Pethampalayam is a panchayat town in Perundurai taluk of Erode district in the Indian state of Tamil Nadu. It is located in the north-western part of the state. Spread across an area of 19 km2, it had a population of 7,152 individuals as per the 2011 census.

== Geography and administration ==
Pethampalayam is located in Perundurai taluk, Erode division of Erode district in the Indian state of Tamil Nadu. Spread across an area of 19 km2, it is one of the 42 panchayat towns in the district. It is located in the north-western part of the state.
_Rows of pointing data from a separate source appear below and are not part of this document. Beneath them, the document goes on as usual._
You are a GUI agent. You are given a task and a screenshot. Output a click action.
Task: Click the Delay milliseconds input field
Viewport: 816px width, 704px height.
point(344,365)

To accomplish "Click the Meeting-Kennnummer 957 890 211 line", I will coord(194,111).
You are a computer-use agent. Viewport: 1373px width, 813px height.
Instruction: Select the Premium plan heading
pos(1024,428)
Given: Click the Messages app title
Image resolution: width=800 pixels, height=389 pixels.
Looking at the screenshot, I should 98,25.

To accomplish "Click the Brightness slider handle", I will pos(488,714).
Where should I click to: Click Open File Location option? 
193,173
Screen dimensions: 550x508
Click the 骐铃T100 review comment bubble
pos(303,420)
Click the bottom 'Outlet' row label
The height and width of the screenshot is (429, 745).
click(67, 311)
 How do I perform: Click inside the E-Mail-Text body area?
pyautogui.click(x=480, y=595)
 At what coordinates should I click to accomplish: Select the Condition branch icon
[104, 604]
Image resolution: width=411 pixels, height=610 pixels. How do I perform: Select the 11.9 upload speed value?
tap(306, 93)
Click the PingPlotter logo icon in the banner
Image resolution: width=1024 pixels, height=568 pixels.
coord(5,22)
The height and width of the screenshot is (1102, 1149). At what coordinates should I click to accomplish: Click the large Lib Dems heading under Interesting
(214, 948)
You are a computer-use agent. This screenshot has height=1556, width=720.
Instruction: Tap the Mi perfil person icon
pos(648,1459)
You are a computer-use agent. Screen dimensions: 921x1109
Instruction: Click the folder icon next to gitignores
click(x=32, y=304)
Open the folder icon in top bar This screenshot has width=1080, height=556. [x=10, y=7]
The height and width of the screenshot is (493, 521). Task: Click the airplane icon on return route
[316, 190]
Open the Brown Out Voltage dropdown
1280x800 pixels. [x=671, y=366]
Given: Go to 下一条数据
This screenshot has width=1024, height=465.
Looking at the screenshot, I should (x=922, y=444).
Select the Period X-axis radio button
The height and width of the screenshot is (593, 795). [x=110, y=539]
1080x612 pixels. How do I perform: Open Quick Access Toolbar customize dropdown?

The town panchayat is headed by a chairperson, who is elected by the members, who are chosen through direct elections. The town forms part of the Perundurai Assembly constituency that elects its member to the Tamil Nadu legislative assembly and the Tiruppur Lok Sabha constituency that elects its member to the Parliament of India.

==Demographics==
As per the 2011 census, Pethampalayam had a population of 7,152 individuals across 2,145 households. The population saw a marginal increase compared to the previous census in 2001 when 7,120 inhabitants were registered. The population consisted of 3,557 males	and 3,595 females. About 527 individuals were below the age of six years. The entire population is classified as urban. The town has an average literacy rate of 63.8%. About 26.6% of the population belonged to scheduled castes.

About 64.9% of the eligible population were employed, of which majority were involved in agriculture and allied activities. Hinduism was the majority religion which was followed by 98.3% of the population, with Christianity (1.6%) and Islam (0.1%) being minor religions.